I am informed that Baron Von Buch discovered some marine shells of existing species, such as occur fossil in the tuff of the neighborhood, in beds exposed low down in the walls of the crater of Monte Nuovo. These may have been ejected in the mud mixed with sea-water which was cast out of the boiling gulf; or, as Signor Arcangelo Scacchi has suggested,[508] they may have been derived from the older tuff, which contains marine shells of recent species. The same observer remarks that Porzio's account upon the whole corroborates the doctrine of the cone having been formed by eruption, in proof of which he cites the following passage:—"But what was truly astonishing, a hill of pumice-stones and ashes was heaped up round the gulf to the height of a mile in a single night."[509] Signor Scacchi also adds that the ancient temple of Apollo, now at the foot of Monte Nuovo, and the walls of which still retain their perfect perpendicularity, could not possibly have maintained that position had the cone of Monte Nuovo really been the result of upheaval.

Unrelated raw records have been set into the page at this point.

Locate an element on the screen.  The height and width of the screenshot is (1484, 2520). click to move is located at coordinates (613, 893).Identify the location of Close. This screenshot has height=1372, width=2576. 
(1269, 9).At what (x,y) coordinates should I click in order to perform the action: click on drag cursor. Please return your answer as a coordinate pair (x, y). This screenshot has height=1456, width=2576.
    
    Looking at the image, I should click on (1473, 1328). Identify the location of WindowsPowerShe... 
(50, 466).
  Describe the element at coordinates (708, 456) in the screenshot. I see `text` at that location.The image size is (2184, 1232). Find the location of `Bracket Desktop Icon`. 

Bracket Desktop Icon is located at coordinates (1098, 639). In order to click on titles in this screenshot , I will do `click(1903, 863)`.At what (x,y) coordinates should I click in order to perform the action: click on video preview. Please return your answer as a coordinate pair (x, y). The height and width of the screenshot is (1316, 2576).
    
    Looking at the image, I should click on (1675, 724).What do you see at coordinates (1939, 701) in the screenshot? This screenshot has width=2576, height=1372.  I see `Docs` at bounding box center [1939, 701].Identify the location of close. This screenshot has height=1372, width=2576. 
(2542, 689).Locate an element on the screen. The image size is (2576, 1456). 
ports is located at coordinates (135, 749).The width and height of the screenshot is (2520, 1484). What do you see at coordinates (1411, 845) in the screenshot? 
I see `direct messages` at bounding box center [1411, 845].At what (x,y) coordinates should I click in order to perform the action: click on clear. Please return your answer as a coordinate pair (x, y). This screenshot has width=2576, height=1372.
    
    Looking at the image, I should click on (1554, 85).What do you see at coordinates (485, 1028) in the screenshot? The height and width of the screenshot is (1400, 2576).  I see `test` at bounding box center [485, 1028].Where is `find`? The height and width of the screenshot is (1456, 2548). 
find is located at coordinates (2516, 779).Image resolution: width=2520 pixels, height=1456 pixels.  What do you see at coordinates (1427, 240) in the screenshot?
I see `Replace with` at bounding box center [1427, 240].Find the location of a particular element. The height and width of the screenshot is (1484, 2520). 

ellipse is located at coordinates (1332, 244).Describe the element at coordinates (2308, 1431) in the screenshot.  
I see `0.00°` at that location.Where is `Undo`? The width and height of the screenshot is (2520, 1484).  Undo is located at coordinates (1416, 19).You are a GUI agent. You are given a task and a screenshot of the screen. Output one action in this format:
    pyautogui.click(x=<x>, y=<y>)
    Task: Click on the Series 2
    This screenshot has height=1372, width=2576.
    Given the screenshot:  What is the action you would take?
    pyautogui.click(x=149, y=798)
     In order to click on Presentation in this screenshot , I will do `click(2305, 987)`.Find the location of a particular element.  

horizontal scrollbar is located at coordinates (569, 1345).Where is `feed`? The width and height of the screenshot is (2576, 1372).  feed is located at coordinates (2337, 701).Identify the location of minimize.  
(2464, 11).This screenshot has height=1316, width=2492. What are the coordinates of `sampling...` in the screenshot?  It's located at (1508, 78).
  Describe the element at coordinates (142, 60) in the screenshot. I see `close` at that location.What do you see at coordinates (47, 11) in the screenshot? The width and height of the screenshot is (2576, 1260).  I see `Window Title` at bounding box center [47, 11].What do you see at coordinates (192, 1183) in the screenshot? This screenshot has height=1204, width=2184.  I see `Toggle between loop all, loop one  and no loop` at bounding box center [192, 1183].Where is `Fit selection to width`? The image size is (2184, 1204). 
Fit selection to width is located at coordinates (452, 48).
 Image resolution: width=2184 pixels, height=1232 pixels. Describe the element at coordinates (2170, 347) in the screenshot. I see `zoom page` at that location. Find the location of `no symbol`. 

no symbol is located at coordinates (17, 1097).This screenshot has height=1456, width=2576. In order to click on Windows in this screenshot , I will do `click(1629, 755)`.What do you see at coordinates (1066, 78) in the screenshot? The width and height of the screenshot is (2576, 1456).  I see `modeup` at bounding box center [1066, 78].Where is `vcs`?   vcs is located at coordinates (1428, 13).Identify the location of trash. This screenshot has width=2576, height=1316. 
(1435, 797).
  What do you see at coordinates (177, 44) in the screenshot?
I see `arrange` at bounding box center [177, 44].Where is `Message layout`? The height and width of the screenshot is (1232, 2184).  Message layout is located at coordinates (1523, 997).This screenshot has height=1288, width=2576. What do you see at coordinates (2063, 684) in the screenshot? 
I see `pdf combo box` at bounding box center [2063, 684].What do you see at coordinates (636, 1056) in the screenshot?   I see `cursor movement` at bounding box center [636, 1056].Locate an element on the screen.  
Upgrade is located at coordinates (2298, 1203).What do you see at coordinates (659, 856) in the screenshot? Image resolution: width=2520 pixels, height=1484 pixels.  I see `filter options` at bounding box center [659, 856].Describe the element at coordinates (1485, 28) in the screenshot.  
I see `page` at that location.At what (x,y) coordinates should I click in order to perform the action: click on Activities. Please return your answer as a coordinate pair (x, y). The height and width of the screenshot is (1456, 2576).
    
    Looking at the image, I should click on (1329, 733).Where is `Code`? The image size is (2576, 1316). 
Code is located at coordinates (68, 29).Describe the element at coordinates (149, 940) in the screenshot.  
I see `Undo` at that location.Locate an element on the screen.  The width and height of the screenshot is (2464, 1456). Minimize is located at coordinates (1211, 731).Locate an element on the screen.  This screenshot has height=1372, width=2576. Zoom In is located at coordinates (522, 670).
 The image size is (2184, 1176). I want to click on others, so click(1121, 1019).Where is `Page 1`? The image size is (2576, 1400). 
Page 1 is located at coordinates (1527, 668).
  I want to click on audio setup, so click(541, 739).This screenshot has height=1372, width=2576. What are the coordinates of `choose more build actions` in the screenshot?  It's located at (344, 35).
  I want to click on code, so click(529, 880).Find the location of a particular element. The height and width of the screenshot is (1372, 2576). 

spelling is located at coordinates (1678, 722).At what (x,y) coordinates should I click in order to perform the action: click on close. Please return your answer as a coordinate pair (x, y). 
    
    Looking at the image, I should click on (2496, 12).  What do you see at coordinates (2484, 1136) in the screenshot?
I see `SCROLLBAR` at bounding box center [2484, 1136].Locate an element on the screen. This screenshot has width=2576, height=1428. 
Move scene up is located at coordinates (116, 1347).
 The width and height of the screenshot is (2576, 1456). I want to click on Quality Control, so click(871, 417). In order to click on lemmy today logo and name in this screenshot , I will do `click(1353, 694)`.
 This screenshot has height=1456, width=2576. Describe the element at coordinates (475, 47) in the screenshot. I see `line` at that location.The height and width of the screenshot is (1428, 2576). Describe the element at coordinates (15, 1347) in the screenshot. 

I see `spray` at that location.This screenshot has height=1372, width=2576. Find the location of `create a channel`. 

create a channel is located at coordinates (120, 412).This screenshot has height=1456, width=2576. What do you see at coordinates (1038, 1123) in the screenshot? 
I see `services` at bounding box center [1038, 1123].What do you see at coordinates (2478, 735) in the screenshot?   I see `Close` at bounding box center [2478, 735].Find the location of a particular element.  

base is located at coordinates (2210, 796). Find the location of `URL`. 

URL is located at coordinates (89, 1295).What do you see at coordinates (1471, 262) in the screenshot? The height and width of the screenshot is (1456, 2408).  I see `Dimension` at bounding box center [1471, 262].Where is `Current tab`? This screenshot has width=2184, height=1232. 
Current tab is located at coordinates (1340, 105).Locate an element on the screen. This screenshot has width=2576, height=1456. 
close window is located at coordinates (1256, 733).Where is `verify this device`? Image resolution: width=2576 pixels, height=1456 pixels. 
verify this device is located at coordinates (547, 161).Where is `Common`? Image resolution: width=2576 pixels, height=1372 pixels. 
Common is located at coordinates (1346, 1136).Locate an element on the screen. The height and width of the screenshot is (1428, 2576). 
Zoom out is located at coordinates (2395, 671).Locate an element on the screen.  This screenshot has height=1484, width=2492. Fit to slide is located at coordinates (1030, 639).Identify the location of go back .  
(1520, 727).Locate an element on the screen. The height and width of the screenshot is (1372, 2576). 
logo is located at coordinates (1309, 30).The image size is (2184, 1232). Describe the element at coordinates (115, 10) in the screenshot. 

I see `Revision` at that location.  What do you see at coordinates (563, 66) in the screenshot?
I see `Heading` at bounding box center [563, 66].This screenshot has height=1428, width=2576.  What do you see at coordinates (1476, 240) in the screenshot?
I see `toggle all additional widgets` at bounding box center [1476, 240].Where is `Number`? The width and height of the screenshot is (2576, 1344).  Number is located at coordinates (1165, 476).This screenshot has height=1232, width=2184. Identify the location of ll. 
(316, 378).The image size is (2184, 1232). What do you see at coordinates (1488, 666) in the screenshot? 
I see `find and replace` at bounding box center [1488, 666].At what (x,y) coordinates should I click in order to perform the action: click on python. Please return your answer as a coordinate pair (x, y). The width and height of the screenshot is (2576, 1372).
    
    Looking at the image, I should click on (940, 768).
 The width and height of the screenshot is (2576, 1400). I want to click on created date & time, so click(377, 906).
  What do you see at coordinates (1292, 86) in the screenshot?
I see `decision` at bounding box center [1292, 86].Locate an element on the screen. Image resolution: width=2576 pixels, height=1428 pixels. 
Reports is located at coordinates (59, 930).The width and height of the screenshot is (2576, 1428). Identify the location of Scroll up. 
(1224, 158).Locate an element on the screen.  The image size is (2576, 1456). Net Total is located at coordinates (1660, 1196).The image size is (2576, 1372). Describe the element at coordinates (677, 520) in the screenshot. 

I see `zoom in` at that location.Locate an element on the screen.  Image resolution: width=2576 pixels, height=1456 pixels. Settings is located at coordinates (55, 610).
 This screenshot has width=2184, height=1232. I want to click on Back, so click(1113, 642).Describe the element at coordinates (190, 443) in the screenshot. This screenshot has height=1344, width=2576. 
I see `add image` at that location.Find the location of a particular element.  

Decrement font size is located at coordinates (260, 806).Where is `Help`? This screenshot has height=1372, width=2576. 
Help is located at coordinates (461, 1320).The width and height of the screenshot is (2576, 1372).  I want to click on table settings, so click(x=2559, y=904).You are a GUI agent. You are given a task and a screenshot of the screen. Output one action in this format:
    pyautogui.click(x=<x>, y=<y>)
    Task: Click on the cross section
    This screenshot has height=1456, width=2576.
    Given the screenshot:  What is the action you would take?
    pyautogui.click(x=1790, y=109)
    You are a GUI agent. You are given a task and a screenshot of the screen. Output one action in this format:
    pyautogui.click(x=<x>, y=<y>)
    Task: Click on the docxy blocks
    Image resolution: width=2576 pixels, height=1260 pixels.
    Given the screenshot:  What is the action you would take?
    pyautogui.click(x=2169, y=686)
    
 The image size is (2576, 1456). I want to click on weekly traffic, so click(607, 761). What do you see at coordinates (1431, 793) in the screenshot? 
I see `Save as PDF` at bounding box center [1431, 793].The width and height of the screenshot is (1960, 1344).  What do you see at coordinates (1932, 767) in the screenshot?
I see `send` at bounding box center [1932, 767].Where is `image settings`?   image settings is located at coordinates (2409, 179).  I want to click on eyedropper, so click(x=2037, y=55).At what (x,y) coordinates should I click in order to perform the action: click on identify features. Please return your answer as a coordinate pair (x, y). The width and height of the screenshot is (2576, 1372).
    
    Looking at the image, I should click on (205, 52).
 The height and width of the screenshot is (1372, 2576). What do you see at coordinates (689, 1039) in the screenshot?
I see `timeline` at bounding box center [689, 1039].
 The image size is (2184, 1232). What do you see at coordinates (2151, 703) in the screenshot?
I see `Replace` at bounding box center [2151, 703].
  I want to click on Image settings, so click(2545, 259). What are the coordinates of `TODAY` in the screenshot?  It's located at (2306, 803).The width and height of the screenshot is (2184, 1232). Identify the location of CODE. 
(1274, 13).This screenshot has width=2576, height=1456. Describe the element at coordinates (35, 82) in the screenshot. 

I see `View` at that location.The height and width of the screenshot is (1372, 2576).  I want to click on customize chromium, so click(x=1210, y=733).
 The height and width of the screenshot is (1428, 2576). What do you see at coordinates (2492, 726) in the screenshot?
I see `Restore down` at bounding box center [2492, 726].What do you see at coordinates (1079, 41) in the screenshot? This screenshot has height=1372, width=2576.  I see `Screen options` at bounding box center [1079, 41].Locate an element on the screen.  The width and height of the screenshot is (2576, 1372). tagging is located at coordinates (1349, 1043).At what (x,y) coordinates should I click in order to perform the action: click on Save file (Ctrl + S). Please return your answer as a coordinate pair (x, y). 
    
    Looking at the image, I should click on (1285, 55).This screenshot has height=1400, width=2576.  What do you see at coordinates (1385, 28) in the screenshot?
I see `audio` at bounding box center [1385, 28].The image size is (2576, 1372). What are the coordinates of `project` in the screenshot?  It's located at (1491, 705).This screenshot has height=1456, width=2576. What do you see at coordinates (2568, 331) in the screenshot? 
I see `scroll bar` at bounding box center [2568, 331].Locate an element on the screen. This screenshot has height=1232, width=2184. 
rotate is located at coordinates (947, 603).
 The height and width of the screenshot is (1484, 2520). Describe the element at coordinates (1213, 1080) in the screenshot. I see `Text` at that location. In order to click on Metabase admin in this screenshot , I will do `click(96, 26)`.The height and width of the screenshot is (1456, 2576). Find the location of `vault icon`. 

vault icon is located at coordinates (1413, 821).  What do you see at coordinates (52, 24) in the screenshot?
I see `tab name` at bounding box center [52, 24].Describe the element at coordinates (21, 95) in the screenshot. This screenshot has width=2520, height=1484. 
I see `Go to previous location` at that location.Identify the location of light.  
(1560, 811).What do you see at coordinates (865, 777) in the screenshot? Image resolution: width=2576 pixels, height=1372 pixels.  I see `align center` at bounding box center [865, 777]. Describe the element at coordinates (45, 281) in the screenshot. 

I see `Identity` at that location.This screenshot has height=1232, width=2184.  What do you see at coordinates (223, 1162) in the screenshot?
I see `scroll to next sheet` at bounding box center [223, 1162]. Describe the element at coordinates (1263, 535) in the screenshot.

Tripergola was much frequented as a watering-place, and contained a hospital for those who resorted there for the benefit of the thermal springs; and it appears that there were no fewer than three inns in the principal street. Had Porzio stated that any of these buildings, or the ruins of them, were seen by himself or others raised up above the plain, a short time before the first eruption, so as to stand on the summit or slope of a newly-raised hillock, we might have been compelled, by so circumstantial a narrative, to adopt M. Dufrénoy's interpretation.

But in the absence of such evidence, we must appeal to the crater itself, where we behold a section of the whole mountain, without being able to detect any original nucleus of upheaved rock distinct from the rest; on the contrary, the whole mass is similar throughout in composition, and the cone very symmetrical in form; nor are there any clefts, such as might be looked for, as the effect of the sudden upthrow of stony masses. M. C. Prevost has well remarked, that if beds of solid and non-elastic materials had yielded to a violent pressure directed from below upward, we should find not simply a deep empty cavity, but an Fig. 44.